::: Available data

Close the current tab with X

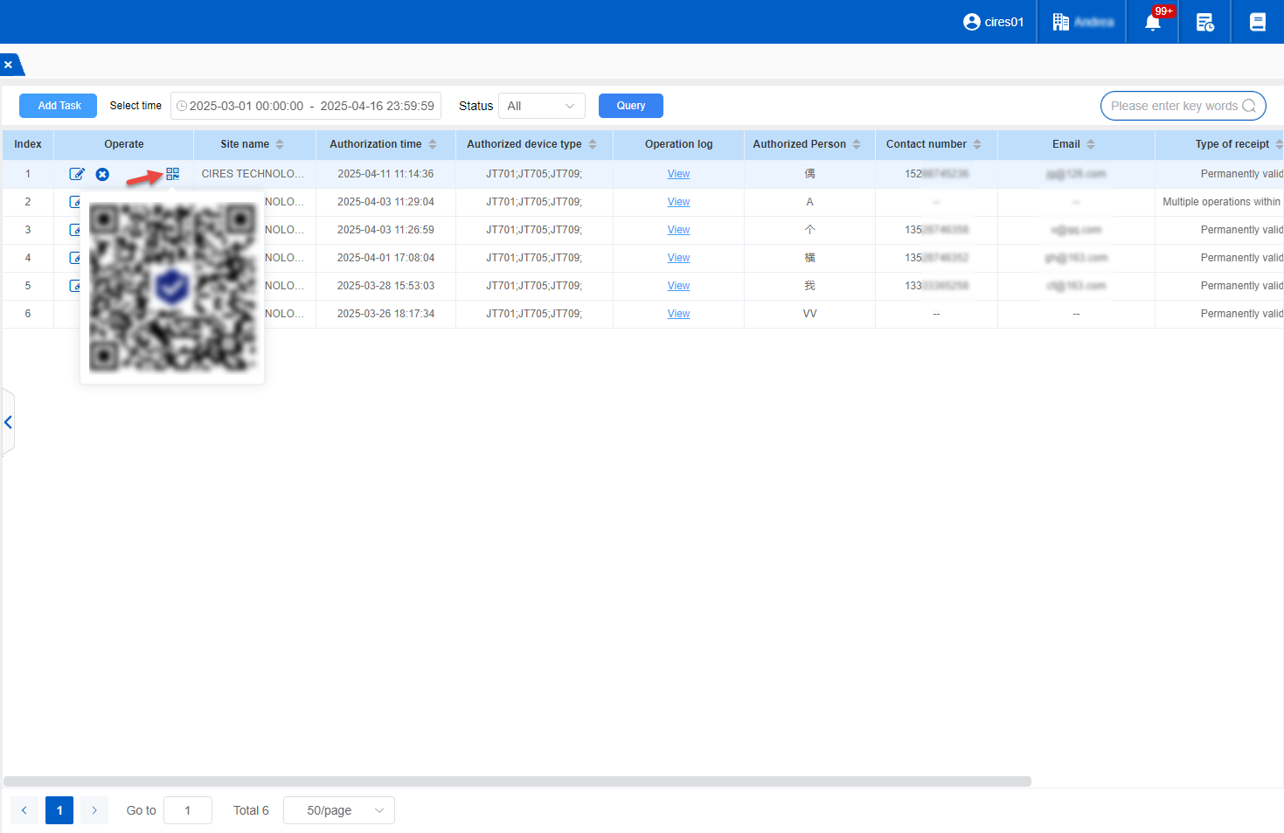point(8,65)
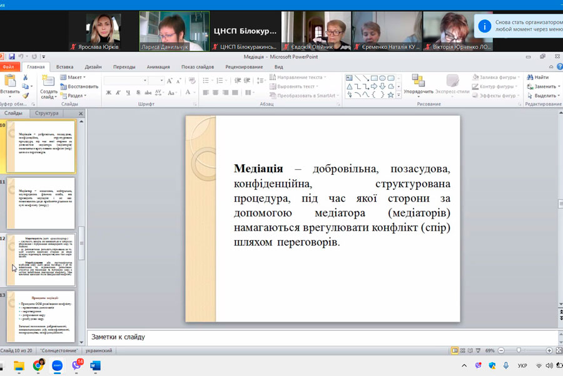Open the Section (Раздел) dropdown

pyautogui.click(x=75, y=95)
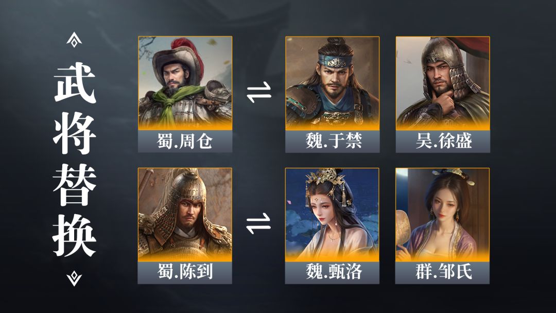Select the 于禁 general portrait
This screenshot has width=556, height=313.
pos(332,83)
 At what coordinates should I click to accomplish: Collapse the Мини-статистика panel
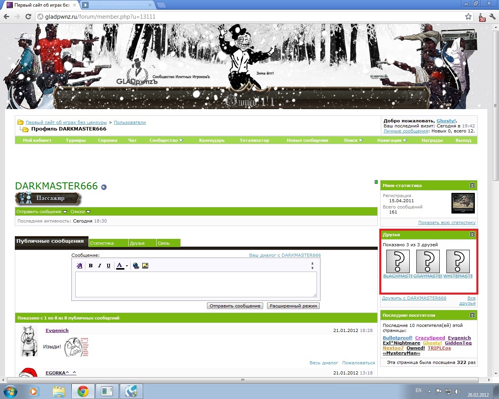[x=472, y=185]
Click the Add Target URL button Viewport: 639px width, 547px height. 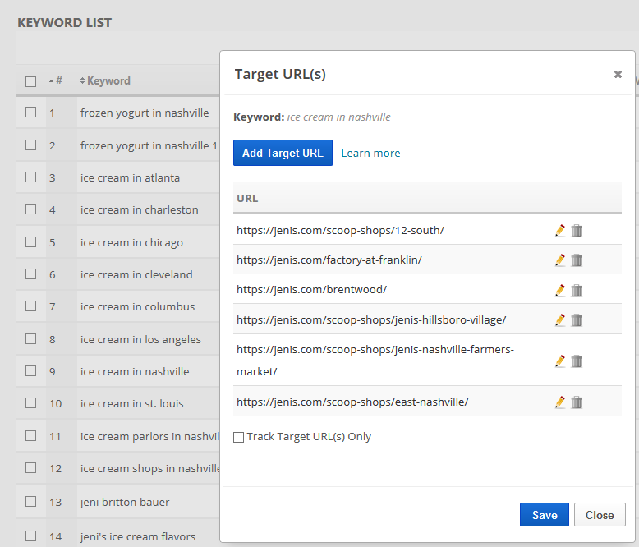pyautogui.click(x=283, y=153)
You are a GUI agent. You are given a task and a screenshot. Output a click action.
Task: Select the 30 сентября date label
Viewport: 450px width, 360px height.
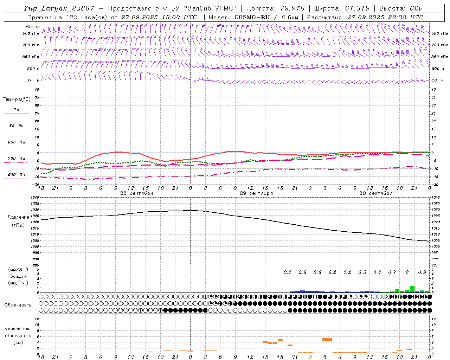(375, 193)
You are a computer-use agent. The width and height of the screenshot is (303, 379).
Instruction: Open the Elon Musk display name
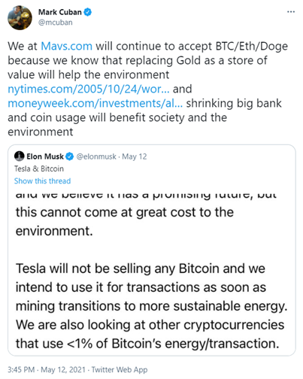pos(45,156)
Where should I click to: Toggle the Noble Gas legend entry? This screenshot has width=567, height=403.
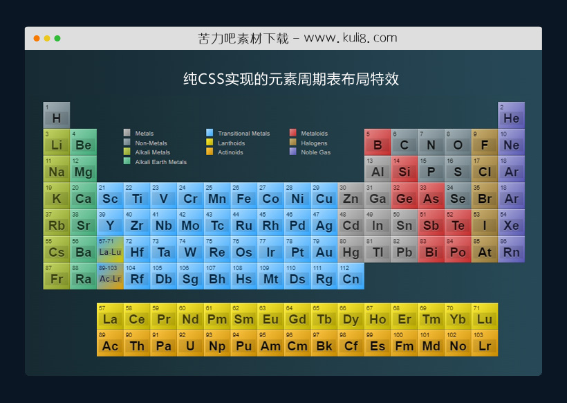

::::::

In the listing, return each line containing the string "agent".

You are a GUI agent. You are given a task and a screenshot. Output a click action.
You are a computer-use agent. The width and height of the screenshot is (303, 379).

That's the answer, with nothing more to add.